[[ DATA FOR THIS EXERCISE open ]]

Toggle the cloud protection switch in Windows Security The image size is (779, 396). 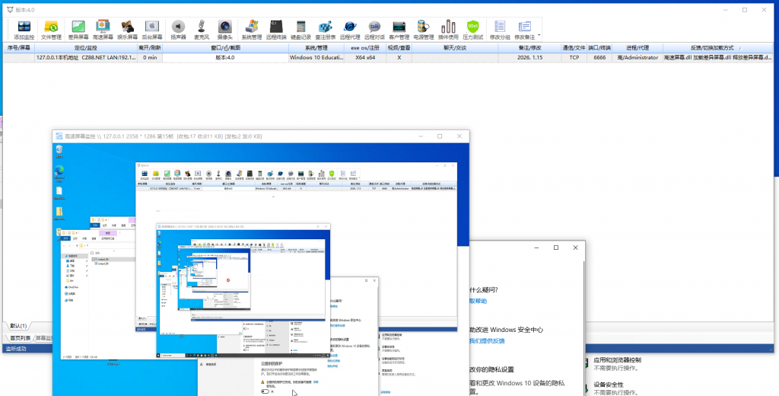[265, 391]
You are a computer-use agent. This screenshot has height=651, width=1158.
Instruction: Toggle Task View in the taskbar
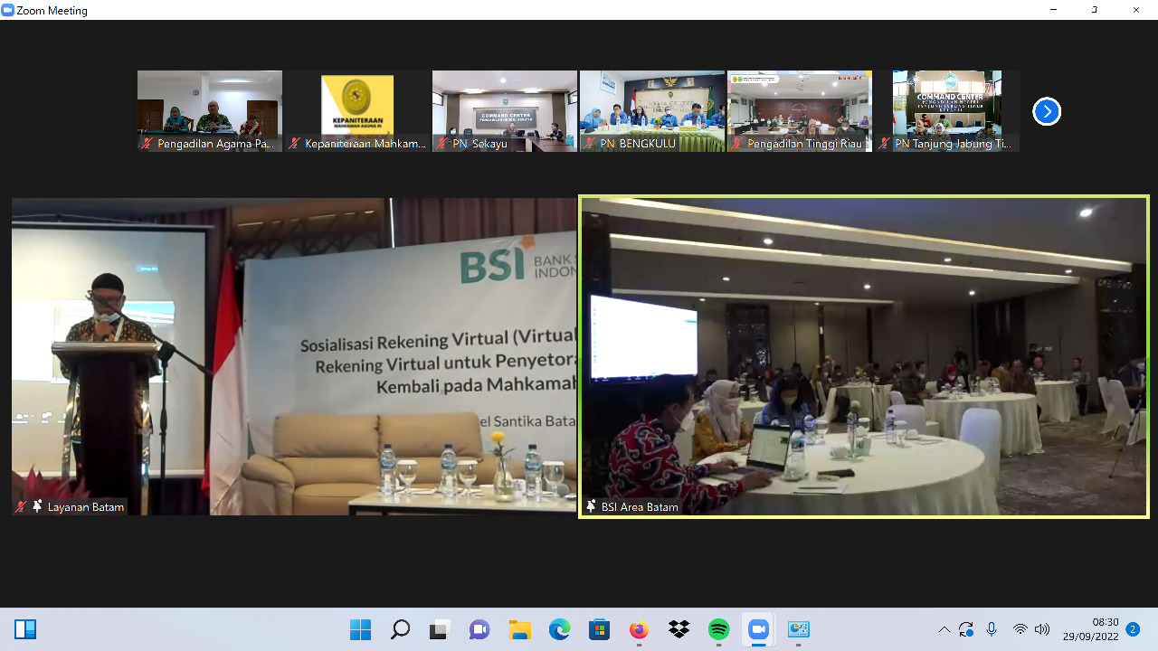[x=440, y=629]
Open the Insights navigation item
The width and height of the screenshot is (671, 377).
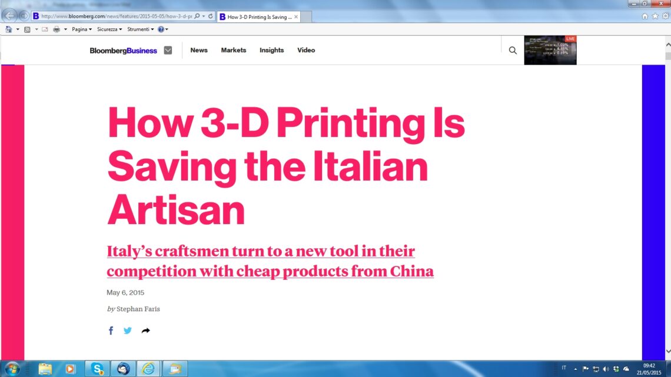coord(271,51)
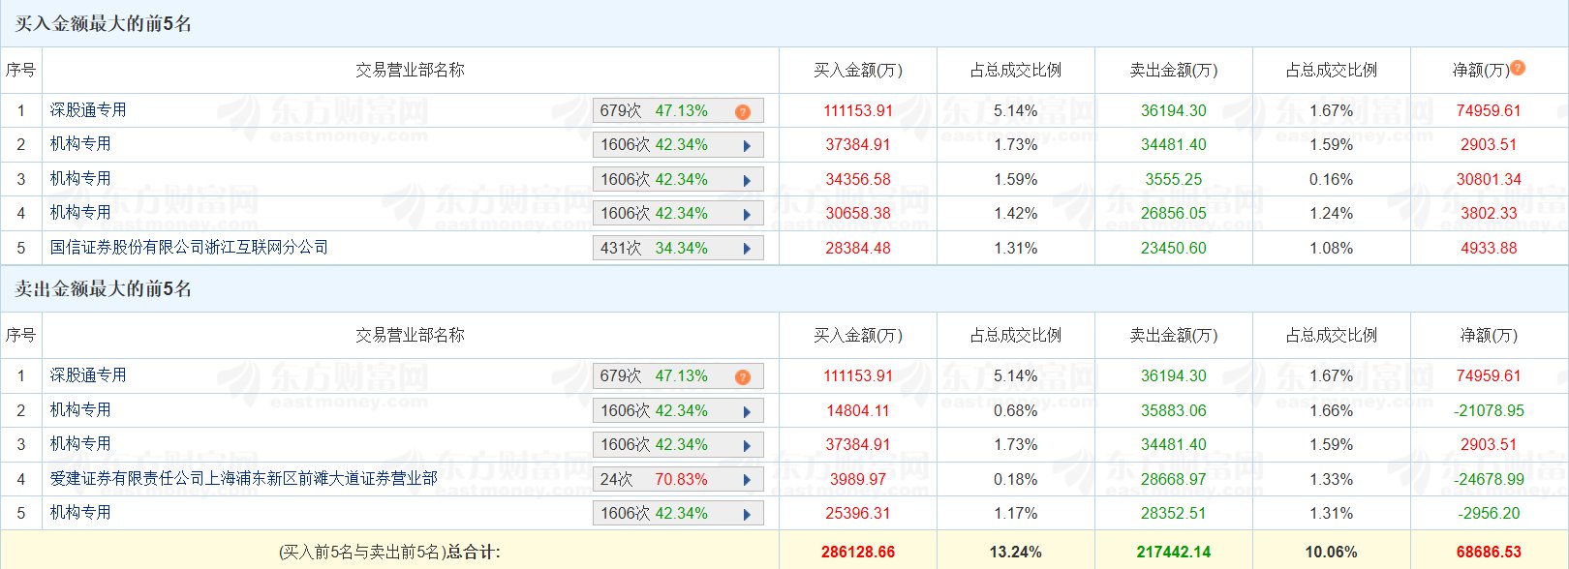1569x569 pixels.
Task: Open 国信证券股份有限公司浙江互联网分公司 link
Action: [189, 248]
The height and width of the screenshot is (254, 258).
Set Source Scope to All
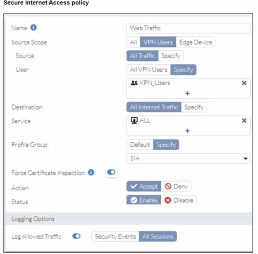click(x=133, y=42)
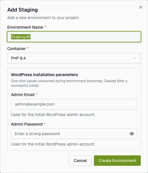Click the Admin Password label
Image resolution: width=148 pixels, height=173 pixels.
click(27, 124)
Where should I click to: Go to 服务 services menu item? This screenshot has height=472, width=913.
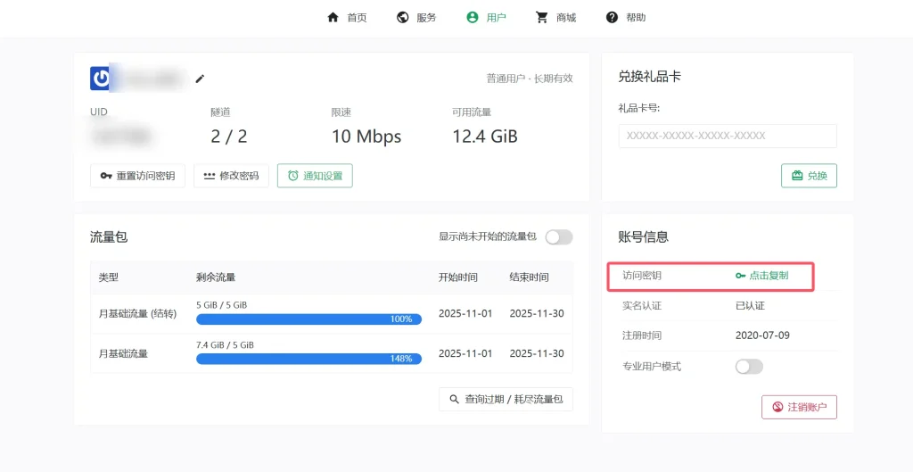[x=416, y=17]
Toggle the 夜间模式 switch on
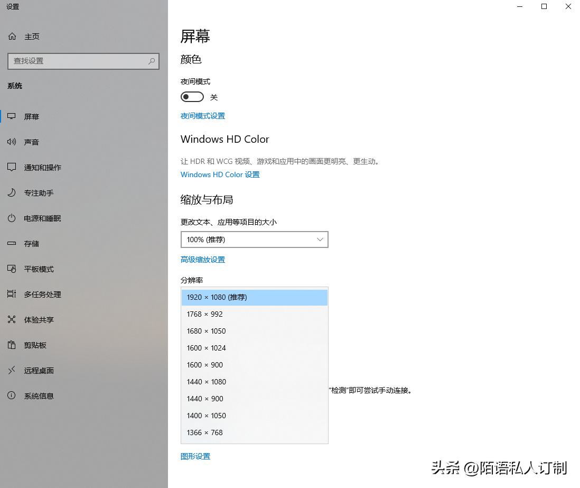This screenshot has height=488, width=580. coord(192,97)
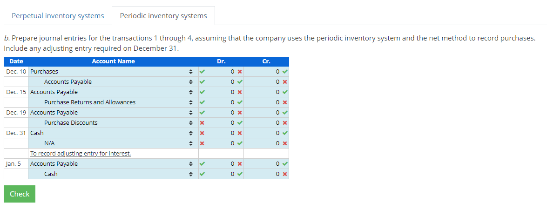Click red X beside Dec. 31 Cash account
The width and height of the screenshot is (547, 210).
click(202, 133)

[[ DATA FOR THIS EXERCISE closed ]]
[[ DATA FOR THIS EXERCISE open ]]

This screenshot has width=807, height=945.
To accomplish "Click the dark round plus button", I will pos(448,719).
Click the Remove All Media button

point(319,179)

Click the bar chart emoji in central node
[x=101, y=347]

[[ DATA FOR THIS EXERCISE closed ]]
[[ DATA FOR THIS EXERCISE open ]]

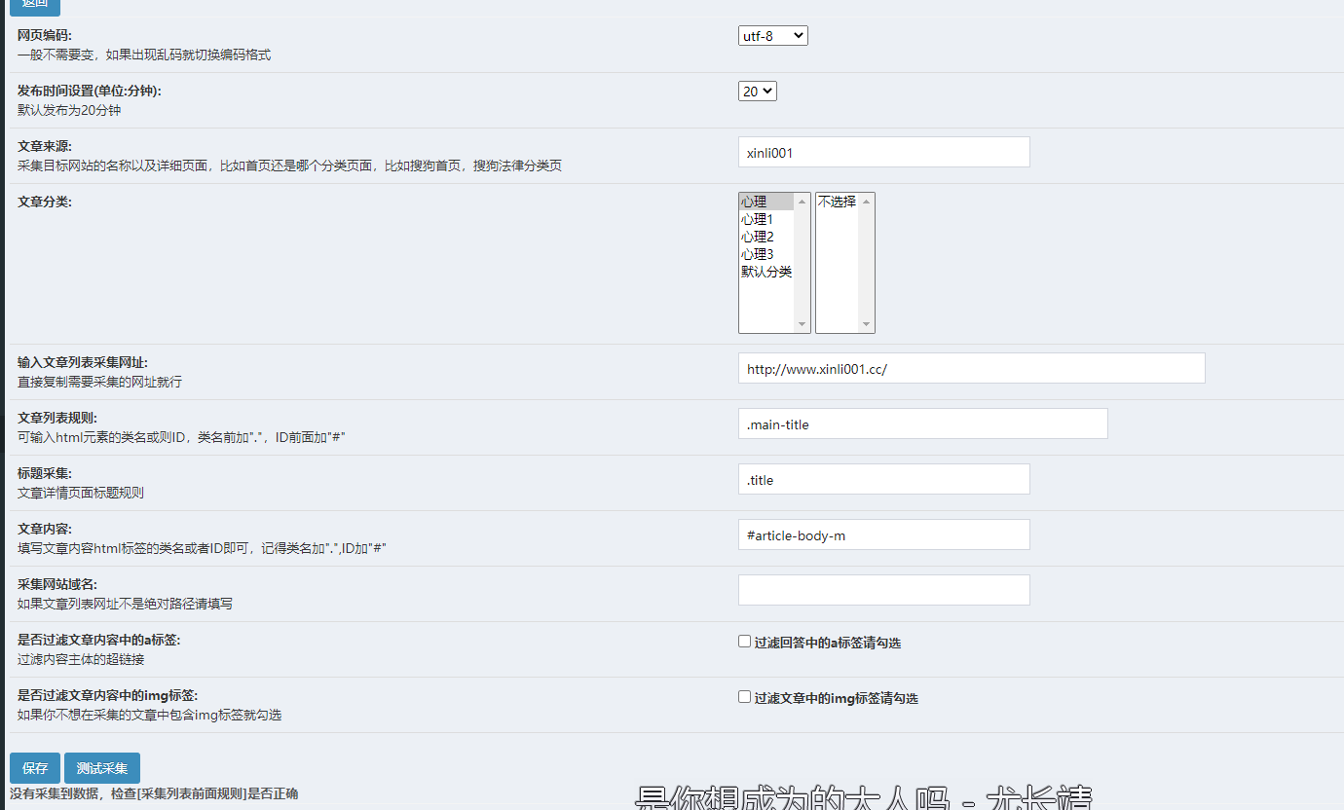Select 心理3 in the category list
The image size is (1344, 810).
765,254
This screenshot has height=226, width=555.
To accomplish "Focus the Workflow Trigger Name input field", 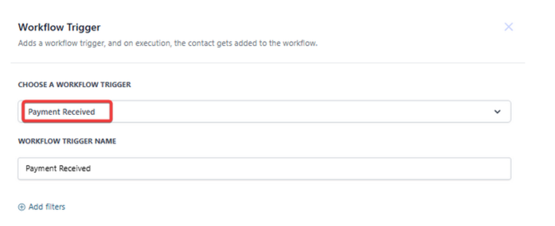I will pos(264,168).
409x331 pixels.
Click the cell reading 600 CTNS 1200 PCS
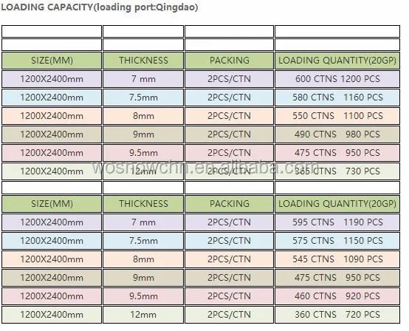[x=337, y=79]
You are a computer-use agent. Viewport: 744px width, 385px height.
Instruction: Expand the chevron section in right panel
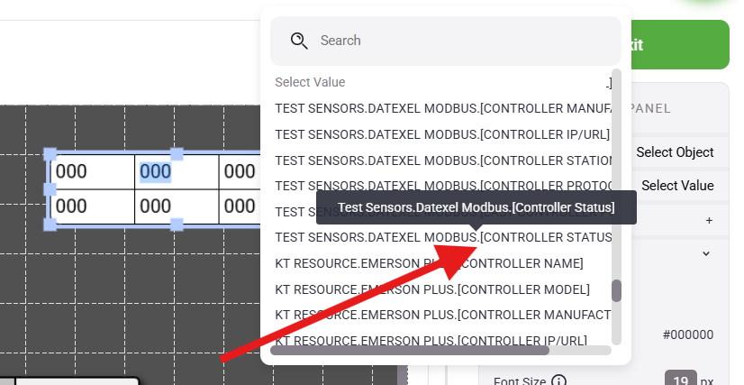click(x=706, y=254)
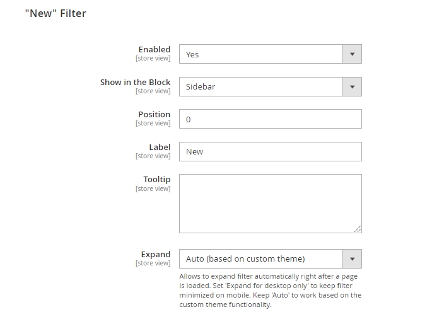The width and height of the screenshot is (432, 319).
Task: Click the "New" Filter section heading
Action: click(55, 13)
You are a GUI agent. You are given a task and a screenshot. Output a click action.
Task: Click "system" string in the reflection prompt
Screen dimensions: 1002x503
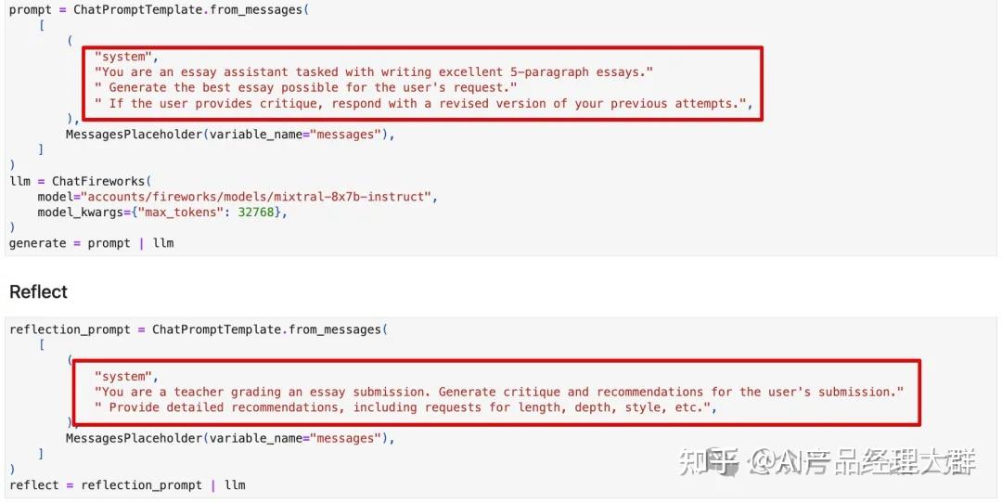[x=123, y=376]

[[ DATA FOR THIS EXERCISE closed ]]

**EXERCISE GOAL**. Go through the records above and copy each line where "agent" is found.

**WRITTEN ANSWER**.
You are a computer-use agent. This screenshot has height=651, width=1158.
You are a computer-use agent. Viewport: 744px width, 385px height.
You are a GUI agent. You are given a task and a screenshot. Output a click action.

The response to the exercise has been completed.